Sein Blick reichte über die Häuser der Tempelstadt bis zum Schloß von Anche. Die Flammenbäume des Parks verschwammen auf die Entfernung zu einem metallisch schillernden See voller Grün und Silber und Gold. Hinter allem zog sich die Kette des Roten Gebirges...

Über dem Unerhörten hatte Agrast den Ritus versäumt. Erst als die Stimme aus der Wand zum zweitenmal und wohl lauter fragte, antwortete er.

Das Befürchtete geschah. Die Frage ließ sich nicht beantworten. Welcher Mensch konnte wissen, wie weit entfernt von der Welt die rote Sonne leuchtete? Obendrein wieso »im Mittel«? War sie denn manchmal näher? Ungemein entfernt, gewiß, aber eine Zahl? Agrast mochte nicht raten und lügen, er gestand seine Unwissenheit.

»Die Antwort ist ungenügend. Ich fordere dich auf, dieses Zimmer und alle vorher aufgesuchten zu verlassen. Falls du widerstrebst, muß ich meine Hilfsmittel benutzen. Es wäre unangenehm für dich.«

Agrast gehorchte widerspruchslos. Wer das gebaut hatte, verfügte über Kräfte, gegen die kein Girener ankam, nicht einmal der tapfere Girenui.

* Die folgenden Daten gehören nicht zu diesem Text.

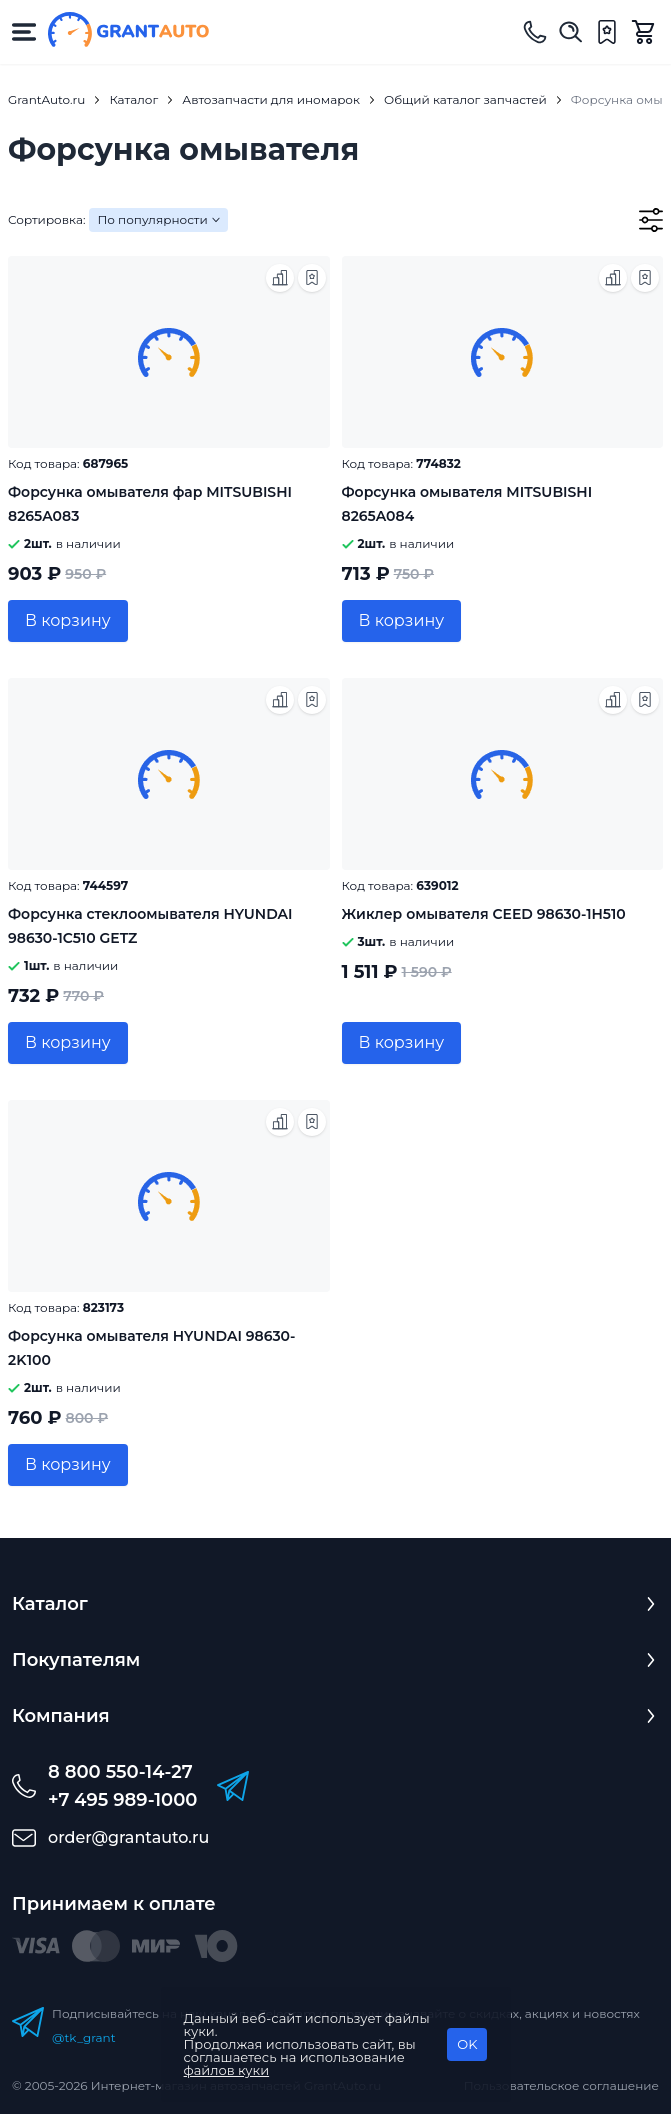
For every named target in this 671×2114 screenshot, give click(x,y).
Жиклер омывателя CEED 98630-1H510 (484, 914)
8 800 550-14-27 (120, 1772)
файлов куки (227, 2070)
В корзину (68, 620)
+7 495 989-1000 (122, 1800)
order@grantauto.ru (128, 1837)
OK (467, 2044)
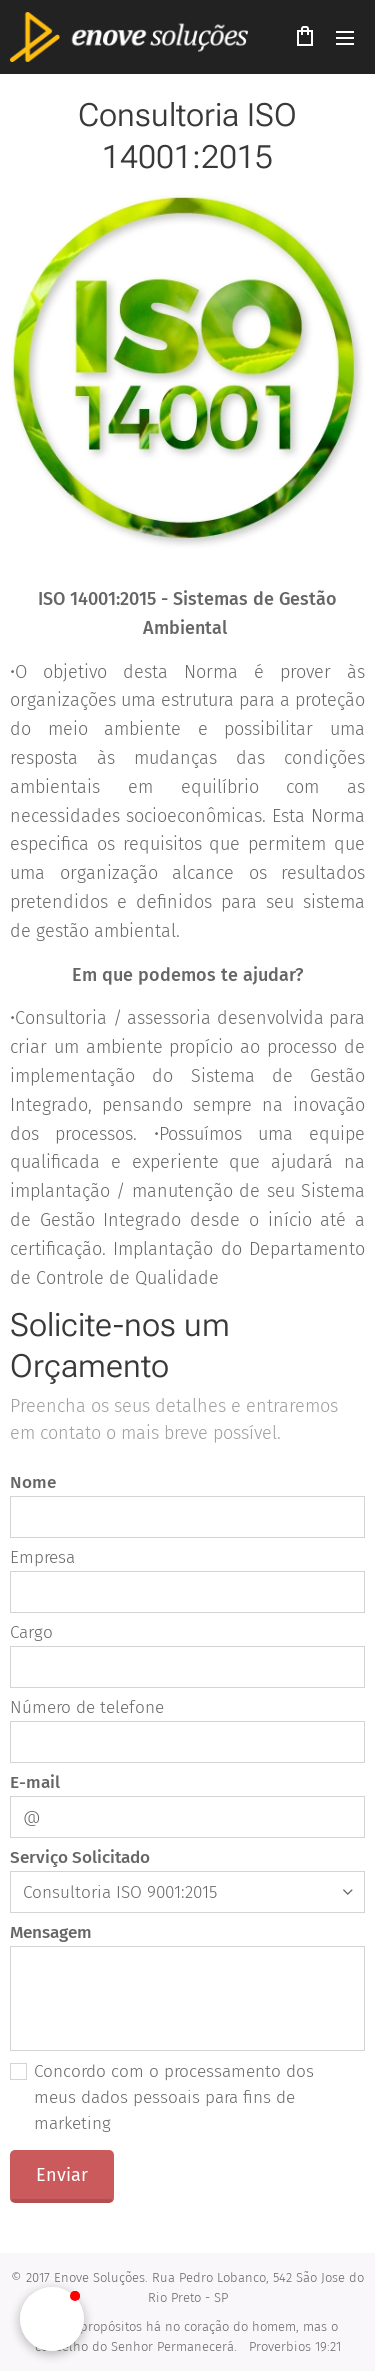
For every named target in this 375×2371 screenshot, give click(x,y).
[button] (52, 2319)
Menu (345, 38)
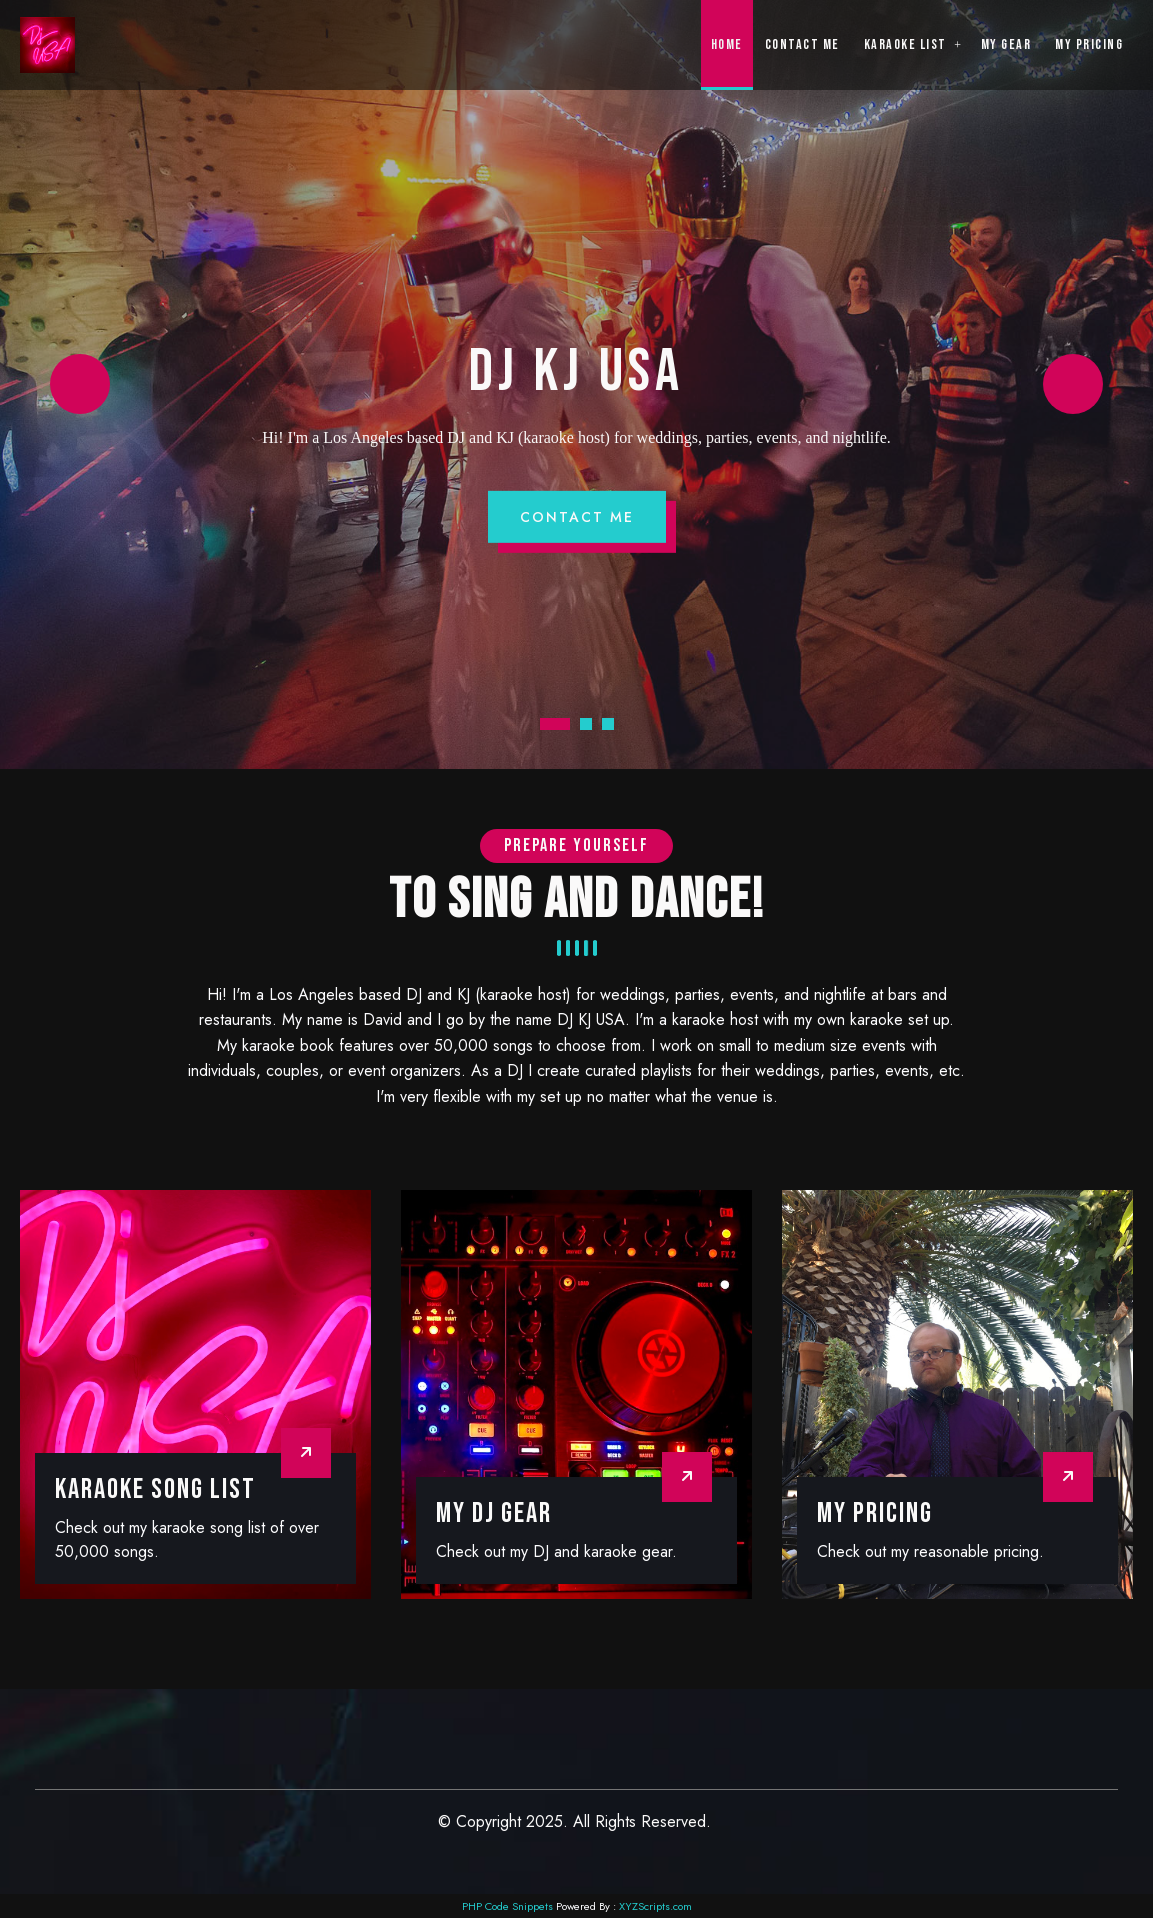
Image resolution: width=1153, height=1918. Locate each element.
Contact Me (577, 517)
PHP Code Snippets (507, 1906)
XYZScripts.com (655, 1906)
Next (1073, 384)
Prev (80, 384)
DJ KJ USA (576, 372)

Er ging die Treppe hinab, hinter ihm schloß sich die vierte Tür. Er passierte den roten, den grünen und den cremefarbenen Raum, hinter ihm klinkten die Türen ein. Dann öffnete und schloß sich die Außentür. Thulmir und Yalmiron schauten ihn neugierig an.

»Gehen wir!« sagte Agrast abwesend. »Ich muß das erst einmal durchdenken. Anschließend stellen wir einen Arbeitsplan für die nächsten vier, fünf Tage auf. Am sechsten, denke ich, kann ich vor Seine Hoheit treten.«

4

Im Kleinen Audienzzimmer brannten einige Kerzen, zu wenige, um den Raum zu erhellen. Yalmiron und Agrast waren allein, eine Hoheit wartete nicht auf Untertanen. Wann der Fürststatthalter erscheinen würde, stand dahin. Zur Zeit beriet er mit den Führern der Krieger. Man munkelte im Palast, in den Bergen im Nordwesten von Anche-Tez gebe es Anhänger des erschlagenen Königs Ancheliss, die sich zu einem Gegenangriff sammelten. Sollten die Girener bis zu den Grenzorten vorstoßen und sie besetzen? Das Expeditionskorps war nicht allzu stark, man mußte sorgsam erwägen, ob man größere Teile absplitterte. Zudem nahte der Winter und würde die Pässe über das Rote Gebirge für Nachschub unbegehbar machen.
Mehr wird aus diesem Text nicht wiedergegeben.